Tudo que nasce tem fim... e recomeço
Os dias mais bonitos apareciam anotados, frases curtas, palavras indicativas, algum fato, alguma emoção. Para deixar exemplos, no dia 9 de janeiro, a caderneta preta menciona faz seis meses que Zezito partiu. Já no dia 2 de fevereiro estavam belas as bandeirinhas no Largo do Chafariz de Dentro. No mesmo dia uma lufada suspendeu a barra do vestido e estive meio nua para todos. Na noite daquele dia escutar a Sofia Ramos deu-me dor. No dia 15 de março faz-me falta o pinicadinho dos pés sobre o assoalho. No 16 li no obituário que Aní vaga pelos arredores, alguém a viu adentrar à Ponte, mais perdida que eu.
Não sabemos se mentira visitou a infância de Fátima, e poderíamos ser prestimosos com ela, explicar as fantasias de criança, sua prodigalidade em aumentar pontos em histórias com muito nexo, o que pode causar confusão ao cotidiano. Por esta razão se recomenda, que tu dês ao filho uma caixa de lápis, bem cedo. Há uma chance de nascer, deste encontro com o grafite, acrescida uma pitada de amor familial, um bom comunicador.
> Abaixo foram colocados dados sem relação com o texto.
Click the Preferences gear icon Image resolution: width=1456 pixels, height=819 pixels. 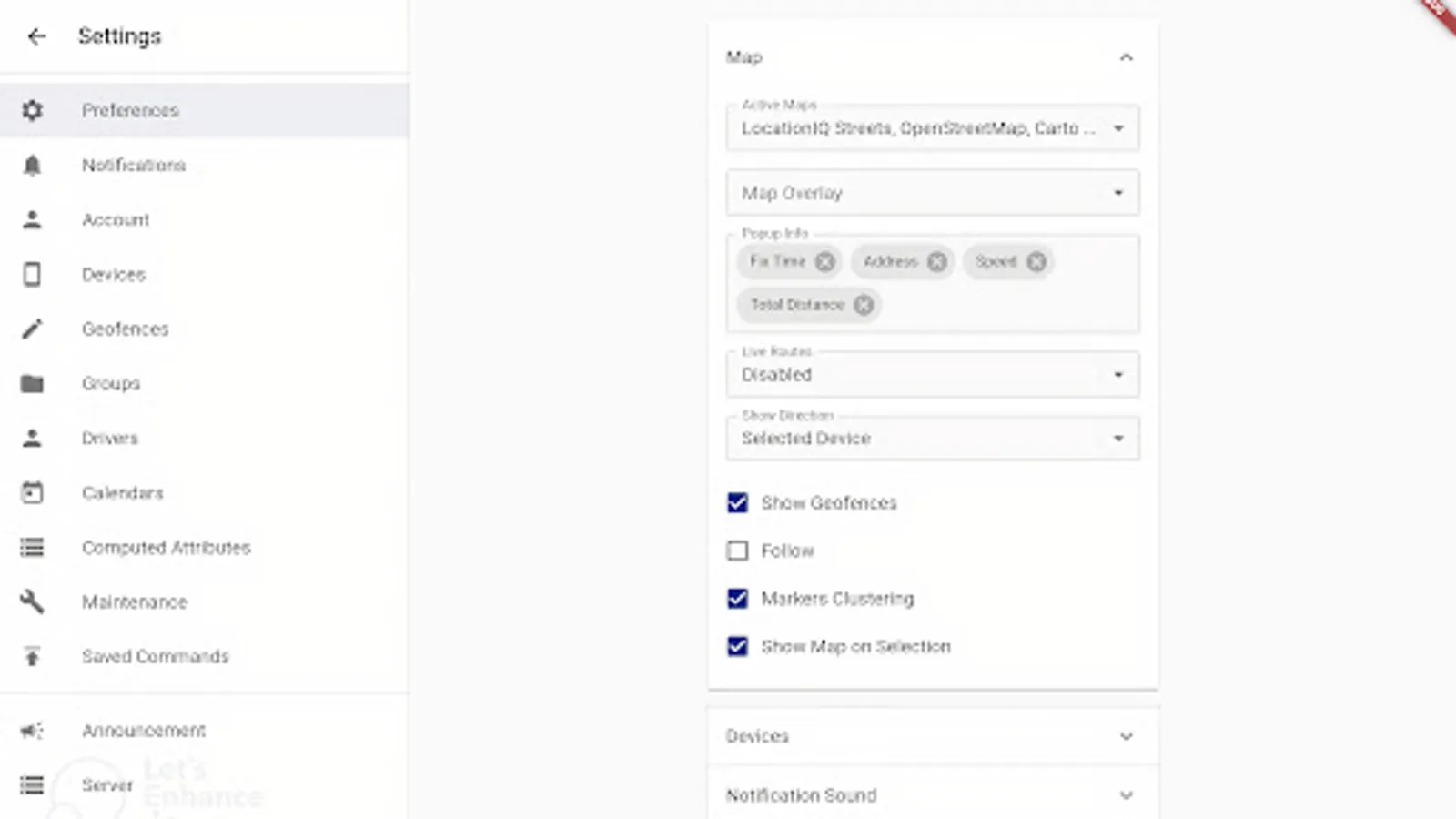click(33, 110)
Em aquele preciso instante, diante das ladainhas sombrias de Mariano Lole, Fátima se deu conta de algo seu.
Mariinha Donis, ex acompanhante para homens com alguma graduação, deu a Cristino Santana a informação de que ele precisava e também seu cartão de visitas, amarelo maré. O homem, saído de um auto com chofer, conduzia uma senhora magérrima, um tanto maltrapilha e transtornada. A dama fora encontrada a perambular, a meio da Ponte 25 de Abril. Chorava e pedia por uma Carmén. O chofer, acostumado a casos de ideação suicida e outras mazelas de trânsito, inclusive o transporte de gente morta, se opusera a parar, inda mais em uma ponte. Sem perder a elegância, Cristino só disse e se fora a tua mãe, a voz suave e hipnótica, que não permitiu réplica. Bastou, para um resgate relâmpago, quase um rapto. A mulher debateu-se por algum tempo. Rendida pelo cansaço, frio, fome e medo, pode então balbuciar, vivia em Alfama do Mar, perto de uma casa que fabricava travesseiros açucarados. Depois de repetir Carmén várias vezes, foi vencida pelo sono. O chofer, ainda amolado com a situação, terminou por apiedar-se. Entendeu que seu cliente identificara na senhora uma avó, a mãe, uma parenta. Seguiu então em direção ao Largo do Chafariz de Dentro ou qualquer lugar, no perímetro, onde fosse permitido acostar o auto. Era temporada de turistas aos borbotões.
Cristino teve alguma dificuldade para despertar a senhora, já nas proximidades do Museu do Fado. Aní assustou-se, mantinha-se atônita. Ainda mais insinuante, o homem terno propôs a ela caminharem devagar, até onde estava Carmén. Antes, quem sabe, um prato de sardinhas e batatas, uma ginjinha. Tocada nas fibras mais profundas, Aní foi saindo do autocarro com certo desprendimento, ir com um homem bem apessoado fez-lhe bem. Além da gorjeta, Cristino deixou um pouco mais de euros, para que o chofer higienizasse o interior do veículo e não tivesse prejuízos com a futura clientela. Vencidos muitos lances de escada, foi Mariinha quem abreviou a aflição de Anunciación. Apontou, galanteadora, a Pão Nosso d’Alfama de onde, naquele exato momento, Fátima saia a braço com Helena achada de Troia.
Como aumentar em um só ponto os Contos de Malhas e Mourarias? Se havia tanto encontro e desencontro para ajustar? Mesmo que o cenário mude, vá dar ao interior de um país filho do progresso, ainda se poderá saber do desenvolvimento destes informes pueris, lembranças de caderneta preta. Dos gatos de Fátima, ainda não se tem notícias. Entrou por uma porta, saiu por outra, D. Anfonso X e sua corte poético-musical que nos conte outra.